Trace analysis of estrogenic compounds in surface and groundwater by ultra high performance liquid chromatography-tandem mass spectrometry as pyridine-3-sulfonyl derivatives.

Natural estrogens (estrone: E1, 17β-estradiol: E2, estriol: E3) and synthetic 17α-ethynylestradiol (EE2) are reported as strong endocrine disruptors even at extremely low concentrations. Therefore, the watch list from the European Commission regarding emerging aquatic pollutants recommended maximum detection limits of 0.035 ng/L for EE2 and 0.4 ng/L for E1 and E2. In this study, a UHPLC-ESI-MS/MS method allowing quantification of E1, E2, E3 and EE2 in aqueous matrices was developed.
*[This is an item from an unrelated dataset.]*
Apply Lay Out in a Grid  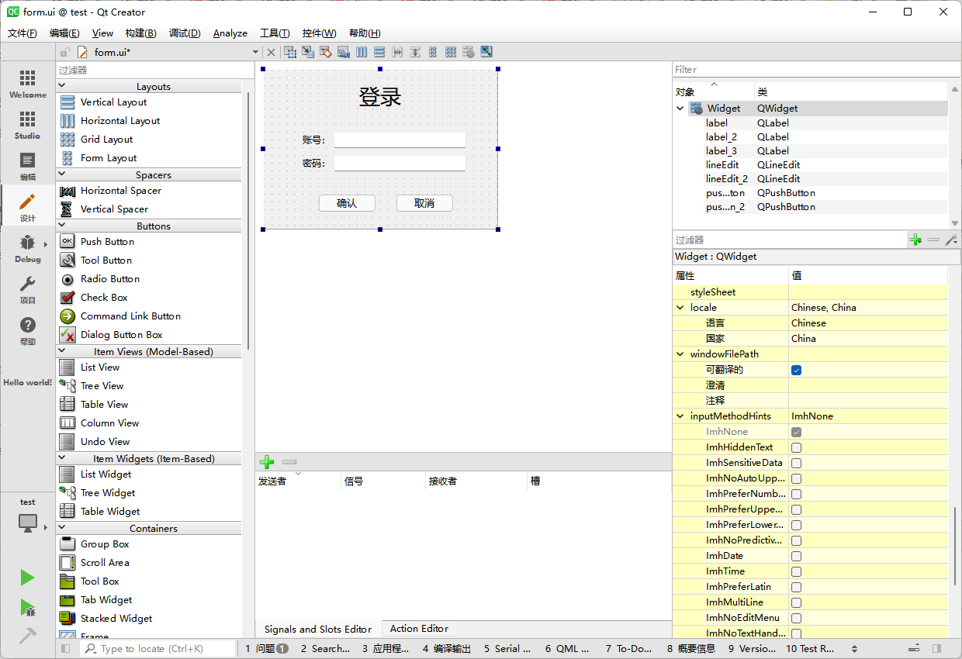tap(451, 52)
The analytes were derivatized using pyridine-3-sulfonyl chloride and a broad range of product ions were generated and their specificity was assessed by analyzing both surface and groundwater. At least two product ions for each estrogenic compound were proved to be specific and hence suitable for quantification and confirmation. In complex aqueous matrices, analyte responses were particularly affected by ion suppression. This phenomenon was reduced by optimizing the clean-up and selecting a suitable stationary phase for the chromatographic separation. The limits of quantification assessed in surface water with the optimized method ranged from 0.098 ng/L (EE2) to 2.73 ng/L (E3).